Republican commissioner Kevin Martin agreed with the panel’s two Democrats — Michael Copp and Jonathan Adelstein — on a plan to grant more authority to state public utility commissions to create competition rules.
Martin said the decision recognized that “the states are better able to make individual factual determinations about particular geographic markets than the federal regulators in Washington.”
The ruling elicited strong criticism from FCC Chairman Michael Powell, who has sought greater deregulation of the telecommunications and media sectors. Powell recommended a plan to eliminate the leasing network system in all but the most sparsely populated rural areas.
In a dissenting opinion, Powell said the decision “could prove quite harmful to consumers” and will “prove too chaotic for an already fragile telecom sector.”
Fellow Republican Kathleen Abernathy joined Powell’s dissent.
The FCC’s ruling stands as a setback to efforts by the former Bell regional telephone companies to ease some regulations of the sweeping 1996 Telecommunications Act.
The so-called Bells — BellSouth Corp., SBC Communications, Verizon Communications and Qwest Communications — have lobbied federal regulators to abolish the current network-sharing arrangement, which they say loses money and provides little incentive to upgrade their networks. SBC Communications is an underwriter of the NewsHour with Jim Lehrer.
“The FCC had a great opportunity today and blew it. Rather than bringing stability, certainty and clarity to the regulatory structure for the industry, the commission left a void and handed off the decision-making to the states,” Verizon representative Tom Tauke said in a press statement. “This is a recipe for continued disarray in the industry and more litigation.”

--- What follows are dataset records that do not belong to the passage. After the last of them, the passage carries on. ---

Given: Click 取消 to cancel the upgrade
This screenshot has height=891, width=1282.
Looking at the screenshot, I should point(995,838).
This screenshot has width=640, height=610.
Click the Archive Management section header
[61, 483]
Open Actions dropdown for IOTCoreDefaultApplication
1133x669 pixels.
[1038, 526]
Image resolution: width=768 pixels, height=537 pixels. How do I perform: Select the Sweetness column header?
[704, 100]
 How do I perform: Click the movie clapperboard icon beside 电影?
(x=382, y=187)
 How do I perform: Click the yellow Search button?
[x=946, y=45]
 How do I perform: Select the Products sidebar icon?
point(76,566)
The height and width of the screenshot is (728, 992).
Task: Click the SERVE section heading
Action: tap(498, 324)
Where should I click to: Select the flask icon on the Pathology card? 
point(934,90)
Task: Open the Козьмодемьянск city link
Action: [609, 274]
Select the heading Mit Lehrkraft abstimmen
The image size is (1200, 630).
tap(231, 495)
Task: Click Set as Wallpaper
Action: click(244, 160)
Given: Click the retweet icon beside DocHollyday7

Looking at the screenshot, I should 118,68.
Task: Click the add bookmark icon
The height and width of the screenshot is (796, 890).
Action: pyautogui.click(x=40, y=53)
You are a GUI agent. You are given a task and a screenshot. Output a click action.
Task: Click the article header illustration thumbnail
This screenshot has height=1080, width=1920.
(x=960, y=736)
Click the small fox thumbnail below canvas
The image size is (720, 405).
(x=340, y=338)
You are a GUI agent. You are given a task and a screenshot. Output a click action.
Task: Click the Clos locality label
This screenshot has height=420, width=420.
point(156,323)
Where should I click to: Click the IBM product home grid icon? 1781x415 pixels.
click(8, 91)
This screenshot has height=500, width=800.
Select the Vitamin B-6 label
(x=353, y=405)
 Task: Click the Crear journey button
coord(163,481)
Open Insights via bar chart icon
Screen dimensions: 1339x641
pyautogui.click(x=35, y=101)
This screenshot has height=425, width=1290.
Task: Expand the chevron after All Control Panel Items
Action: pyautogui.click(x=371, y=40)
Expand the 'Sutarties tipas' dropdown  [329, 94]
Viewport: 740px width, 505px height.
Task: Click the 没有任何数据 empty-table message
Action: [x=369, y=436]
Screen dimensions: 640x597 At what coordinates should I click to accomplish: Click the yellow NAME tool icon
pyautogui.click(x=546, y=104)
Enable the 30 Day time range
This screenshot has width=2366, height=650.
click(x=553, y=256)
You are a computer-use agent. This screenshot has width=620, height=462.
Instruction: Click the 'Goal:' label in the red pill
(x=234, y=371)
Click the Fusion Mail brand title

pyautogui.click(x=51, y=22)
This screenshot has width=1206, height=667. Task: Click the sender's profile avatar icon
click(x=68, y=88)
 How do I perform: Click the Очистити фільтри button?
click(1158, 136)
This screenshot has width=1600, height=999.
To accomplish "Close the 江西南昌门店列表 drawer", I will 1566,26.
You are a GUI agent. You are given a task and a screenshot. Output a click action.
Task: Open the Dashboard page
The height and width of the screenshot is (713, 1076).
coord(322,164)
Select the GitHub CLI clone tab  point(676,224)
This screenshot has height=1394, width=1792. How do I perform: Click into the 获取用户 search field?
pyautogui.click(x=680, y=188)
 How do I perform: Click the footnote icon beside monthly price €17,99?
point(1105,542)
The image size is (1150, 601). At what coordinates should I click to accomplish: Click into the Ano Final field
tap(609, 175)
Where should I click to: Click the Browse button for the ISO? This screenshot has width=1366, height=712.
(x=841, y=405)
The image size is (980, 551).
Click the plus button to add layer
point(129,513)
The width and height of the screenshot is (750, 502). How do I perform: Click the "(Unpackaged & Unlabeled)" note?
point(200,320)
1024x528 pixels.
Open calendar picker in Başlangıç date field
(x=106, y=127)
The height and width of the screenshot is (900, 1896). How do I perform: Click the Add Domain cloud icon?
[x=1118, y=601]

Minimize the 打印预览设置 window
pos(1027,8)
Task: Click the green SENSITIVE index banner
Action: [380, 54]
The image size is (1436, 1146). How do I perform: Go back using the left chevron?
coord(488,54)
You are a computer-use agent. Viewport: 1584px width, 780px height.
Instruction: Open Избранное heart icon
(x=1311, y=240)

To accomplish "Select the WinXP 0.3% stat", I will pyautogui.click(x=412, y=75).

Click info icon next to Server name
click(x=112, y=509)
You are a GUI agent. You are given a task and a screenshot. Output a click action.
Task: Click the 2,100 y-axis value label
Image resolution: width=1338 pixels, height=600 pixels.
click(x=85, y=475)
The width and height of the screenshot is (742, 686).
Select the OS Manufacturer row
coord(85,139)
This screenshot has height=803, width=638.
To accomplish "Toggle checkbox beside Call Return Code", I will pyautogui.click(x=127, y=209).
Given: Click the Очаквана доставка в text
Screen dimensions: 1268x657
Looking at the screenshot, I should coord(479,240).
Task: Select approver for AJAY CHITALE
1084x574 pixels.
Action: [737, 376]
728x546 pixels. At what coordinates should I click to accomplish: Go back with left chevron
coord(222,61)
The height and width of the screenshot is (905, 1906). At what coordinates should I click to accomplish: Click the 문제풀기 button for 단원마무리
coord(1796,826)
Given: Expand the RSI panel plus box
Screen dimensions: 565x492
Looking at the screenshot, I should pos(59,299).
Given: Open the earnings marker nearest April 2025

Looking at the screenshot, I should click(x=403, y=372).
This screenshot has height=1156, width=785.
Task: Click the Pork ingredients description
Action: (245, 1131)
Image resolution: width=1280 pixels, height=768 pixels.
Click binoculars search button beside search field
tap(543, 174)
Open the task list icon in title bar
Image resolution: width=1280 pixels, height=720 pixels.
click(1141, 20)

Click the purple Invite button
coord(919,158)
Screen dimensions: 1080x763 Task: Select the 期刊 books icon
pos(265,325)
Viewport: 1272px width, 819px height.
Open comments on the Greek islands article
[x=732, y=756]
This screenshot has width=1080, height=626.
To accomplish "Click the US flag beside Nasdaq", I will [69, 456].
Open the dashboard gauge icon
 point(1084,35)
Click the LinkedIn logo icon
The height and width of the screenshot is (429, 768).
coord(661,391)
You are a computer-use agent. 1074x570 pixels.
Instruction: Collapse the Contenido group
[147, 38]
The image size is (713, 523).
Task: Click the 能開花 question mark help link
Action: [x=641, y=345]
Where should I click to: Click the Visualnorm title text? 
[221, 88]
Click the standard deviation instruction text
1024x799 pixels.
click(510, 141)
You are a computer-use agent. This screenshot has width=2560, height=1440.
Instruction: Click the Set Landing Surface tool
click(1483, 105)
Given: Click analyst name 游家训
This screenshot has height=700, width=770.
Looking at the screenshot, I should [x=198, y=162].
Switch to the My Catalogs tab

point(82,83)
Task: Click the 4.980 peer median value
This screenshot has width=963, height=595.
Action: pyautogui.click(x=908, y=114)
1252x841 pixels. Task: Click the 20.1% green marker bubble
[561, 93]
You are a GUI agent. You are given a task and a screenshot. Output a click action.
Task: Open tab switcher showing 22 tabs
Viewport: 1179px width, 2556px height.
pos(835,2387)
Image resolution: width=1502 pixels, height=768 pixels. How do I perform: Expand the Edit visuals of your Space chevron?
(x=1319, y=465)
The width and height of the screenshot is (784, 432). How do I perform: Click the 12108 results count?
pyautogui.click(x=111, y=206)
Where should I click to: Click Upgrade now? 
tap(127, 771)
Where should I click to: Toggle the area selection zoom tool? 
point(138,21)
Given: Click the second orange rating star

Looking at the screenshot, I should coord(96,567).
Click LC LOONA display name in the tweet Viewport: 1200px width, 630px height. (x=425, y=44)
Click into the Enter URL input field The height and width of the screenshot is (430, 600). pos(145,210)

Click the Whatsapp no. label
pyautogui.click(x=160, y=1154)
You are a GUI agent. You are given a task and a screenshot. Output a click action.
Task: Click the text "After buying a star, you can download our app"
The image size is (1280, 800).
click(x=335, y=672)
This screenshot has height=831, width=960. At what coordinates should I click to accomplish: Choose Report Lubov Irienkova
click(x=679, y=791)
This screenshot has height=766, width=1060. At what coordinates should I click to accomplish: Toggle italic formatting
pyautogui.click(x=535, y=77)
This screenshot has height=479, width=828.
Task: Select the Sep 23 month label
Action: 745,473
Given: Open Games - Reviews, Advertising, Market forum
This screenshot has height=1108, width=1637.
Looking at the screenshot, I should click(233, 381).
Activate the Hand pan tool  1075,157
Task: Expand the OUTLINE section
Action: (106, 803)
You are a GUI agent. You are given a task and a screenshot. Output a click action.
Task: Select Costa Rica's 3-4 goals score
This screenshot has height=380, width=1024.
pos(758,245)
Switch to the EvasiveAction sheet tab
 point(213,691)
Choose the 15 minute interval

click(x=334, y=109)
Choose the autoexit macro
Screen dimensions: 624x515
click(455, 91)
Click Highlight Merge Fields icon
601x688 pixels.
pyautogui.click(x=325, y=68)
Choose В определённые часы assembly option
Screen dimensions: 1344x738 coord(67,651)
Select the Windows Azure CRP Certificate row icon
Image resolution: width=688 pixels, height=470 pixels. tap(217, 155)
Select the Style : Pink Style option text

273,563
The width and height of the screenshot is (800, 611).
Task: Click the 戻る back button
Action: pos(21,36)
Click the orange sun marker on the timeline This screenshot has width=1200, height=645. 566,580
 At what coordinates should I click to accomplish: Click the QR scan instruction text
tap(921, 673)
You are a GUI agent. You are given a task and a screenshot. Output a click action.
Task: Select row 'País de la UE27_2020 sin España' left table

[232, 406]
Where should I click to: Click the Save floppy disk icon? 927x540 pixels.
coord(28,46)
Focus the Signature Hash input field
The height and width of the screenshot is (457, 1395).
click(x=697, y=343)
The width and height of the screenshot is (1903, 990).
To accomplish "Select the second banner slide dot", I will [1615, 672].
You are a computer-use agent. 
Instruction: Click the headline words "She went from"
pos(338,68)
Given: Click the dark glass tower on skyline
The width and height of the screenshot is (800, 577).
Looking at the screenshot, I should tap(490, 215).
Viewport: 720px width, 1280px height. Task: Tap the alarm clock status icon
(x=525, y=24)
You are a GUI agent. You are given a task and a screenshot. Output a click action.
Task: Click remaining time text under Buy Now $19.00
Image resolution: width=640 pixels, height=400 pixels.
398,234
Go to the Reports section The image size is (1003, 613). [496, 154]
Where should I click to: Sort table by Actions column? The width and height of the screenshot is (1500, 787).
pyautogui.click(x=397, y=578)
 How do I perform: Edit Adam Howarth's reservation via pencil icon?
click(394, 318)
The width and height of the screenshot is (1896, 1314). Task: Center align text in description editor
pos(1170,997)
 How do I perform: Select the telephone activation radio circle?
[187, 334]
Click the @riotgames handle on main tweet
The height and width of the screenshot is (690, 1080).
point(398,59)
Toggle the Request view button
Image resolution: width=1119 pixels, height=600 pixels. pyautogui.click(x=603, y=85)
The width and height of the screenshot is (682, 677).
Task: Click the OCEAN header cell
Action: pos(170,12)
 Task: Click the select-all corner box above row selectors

AT&T Corp., WorldCom Inc. and other companies, which together provide phone service to more than ten million customers nationwide, can benefit from these rules by bundling local and long-distance services into competitively priced packages, which they say compels the former Bell companies to lower their rates.
Jim Cicconi, general counsel for AT&T, said the ruling would be a boon for consumers.
“[C]onsumers will see lower prices and more choices in the marketplace, and the economy will experience more investment and greater innovation.” However, he cautioned that “the decision grants the incumbent monopolies far more deregulation than warranted.”
The former Bells did score a victory of their own during the FCC session. In another split vote, the FCC moved to ease regulations forcing the Bells to provide their competitors discount access to fiber-optic lines for high-speed broadband Internet service. The former Bell companies have argued that the rule provided little incentive for them to upgrade their current fiber-optic networks if their rivals would reap the benefits.
This decision, which Powell applauded, means telecom companies cannot be required to share any new high-speed communications networks. The rule is intended to promote greater investment in building new fiber-optic networks capable of delivering video on demand and other new services.